Genuine question - where do you consider softlayer to be "cool"? Or even relevant anymore - I always saw them as an "also ran" up against a big Azure and a much, much bigger AWS.
Softlayer is being IBMified into nonexistence:

"In the coming days, weeks, and months, you'll start seeing 'Bluemix' more and more where you're used to seeing 'SoftLayer'. Because the legacy SoftLayer offerings and legacy Bluemix offerings will be available from a unified cloud platform, we're bringing them all under the Bluemix brand," SoftLayer's digital content director Kevin Hazard said.

"IBM isn't planning on changing the substance of SoftLayer's systems, products, services, and support, but it will phase the name out as it moves everything, including the SoftLayer blog over to Bluemix domains.

Softlayer did have certain things that AWS doesn't (like bare metal, completely configurable VMs etc.).
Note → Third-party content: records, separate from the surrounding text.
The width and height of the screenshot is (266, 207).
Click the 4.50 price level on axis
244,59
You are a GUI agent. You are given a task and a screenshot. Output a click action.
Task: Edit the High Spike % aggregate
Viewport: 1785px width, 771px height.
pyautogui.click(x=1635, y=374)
However, SL was a steaming pile of crap. The interface was horrible and sluggish, you'd get errors like half the time you'd order a VM, you'd get loads of errors with running VMs and many more. I don't think SL was ever a good product.
POWER is cool, even if it's probably going to die sometime in the next decade or so.

System i is cool, even if its a severely limited domain.

GPFS is really cool, even if it costs too much and isn't open source.

Cool is pretty easy to find at IBM. You just have to look where the executives aren't.

What part of running SoftLayer into the ground is cool?
Are they? This news saddens me greatly.
Ever heard the phrase "Nobody gets fired for buying IBM"?

IBM is massive in IT consulting with basically half their revenue coming from the consulting side of their business, and the rest they're a service company in a lot of different IT verticals.

A somewhat informative quora link, because if you were too lazy to even google this you probably won't dig deeper than this: https://www.quora.com/What-does-IBM-do

Does that change anything I said? All this marketing doesn't seem to lead to anything tangible unlike similar releases from other big companies. It's just fluff.

I'm aware the IBM does consulting and that's possibly the most boring software realm there is.

It might be boring, but it is revenue. Secondly, we should all be happy that companies like IBM (and of course Google, Facebook, Microsoft) are taking a long view and investing into cool ideas which may not necessarily immediately result in something tangible. The quarter-to-quarter view taken by most public companies is not optimal for society.

BTW, I work in ML+Medicine and IBM has dont great work in the area, with some Production implementations at hospitals.

> Ever heard the phrase "Nobody gets fired for buying IBM"?

That's now "You won't know if anybody got fired for buying an IBM quantum computer until you look inside the box".